(Pixel coordinate grounding data)
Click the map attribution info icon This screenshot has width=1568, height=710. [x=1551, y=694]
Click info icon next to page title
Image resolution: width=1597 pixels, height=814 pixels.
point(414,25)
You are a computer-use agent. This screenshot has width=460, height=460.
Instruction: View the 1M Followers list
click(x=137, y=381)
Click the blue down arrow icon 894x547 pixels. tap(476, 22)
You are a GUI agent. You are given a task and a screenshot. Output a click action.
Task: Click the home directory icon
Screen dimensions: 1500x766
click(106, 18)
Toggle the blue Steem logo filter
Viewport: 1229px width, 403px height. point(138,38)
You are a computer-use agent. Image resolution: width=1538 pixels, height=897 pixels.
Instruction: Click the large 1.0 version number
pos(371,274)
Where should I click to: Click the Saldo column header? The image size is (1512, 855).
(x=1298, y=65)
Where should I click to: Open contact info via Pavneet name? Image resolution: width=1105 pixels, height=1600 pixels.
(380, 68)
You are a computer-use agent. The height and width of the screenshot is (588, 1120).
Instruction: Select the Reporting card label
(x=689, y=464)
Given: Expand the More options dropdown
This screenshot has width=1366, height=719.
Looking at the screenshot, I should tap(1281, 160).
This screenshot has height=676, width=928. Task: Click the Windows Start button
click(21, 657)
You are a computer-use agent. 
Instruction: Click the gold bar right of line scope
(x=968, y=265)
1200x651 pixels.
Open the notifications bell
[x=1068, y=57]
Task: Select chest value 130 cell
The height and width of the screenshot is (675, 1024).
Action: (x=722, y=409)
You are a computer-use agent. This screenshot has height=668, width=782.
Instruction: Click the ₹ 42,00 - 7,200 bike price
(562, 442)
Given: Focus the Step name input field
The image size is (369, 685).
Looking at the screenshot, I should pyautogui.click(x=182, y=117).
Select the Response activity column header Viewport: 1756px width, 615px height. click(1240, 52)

Work instruction. Please return only the lines above, starting at the line that has "Toggle the blue Steem logo filter" and ending at the line that has "has height=668, width=782.", keeping both and leaving each one unchanged.

Completed task.
Toggle the blue Steem logo filter
Viewport: 1229px width, 403px height. point(138,38)
You are a computer-use agent. Image resolution: width=1538 pixels, height=897 pixels.
Instruction: Click the large 1.0 version number
pos(371,274)
Where should I click to: Click the Saldo column header? The image size is (1512, 855).
(x=1298, y=65)
Where should I click to: Open contact info via Pavneet name? Image resolution: width=1105 pixels, height=1600 pixels.
(380, 68)
You are a computer-use agent. The height and width of the screenshot is (588, 1120).
Instruction: Select the Reporting card label
(x=689, y=464)
Given: Expand the More options dropdown
This screenshot has width=1366, height=719.
Looking at the screenshot, I should tap(1281, 160).
This screenshot has height=676, width=928. Task: Click the Windows Start button
click(21, 657)
You are a computer-use agent. 
Instruction: Click the gold bar right of line scope
(x=968, y=265)
1200x651 pixels.
Open the notifications bell
[x=1068, y=57]
Task: Select chest value 130 cell
The height and width of the screenshot is (675, 1024).
Action: (x=722, y=409)
You are a computer-use agent. This screenshot has height=668, width=782.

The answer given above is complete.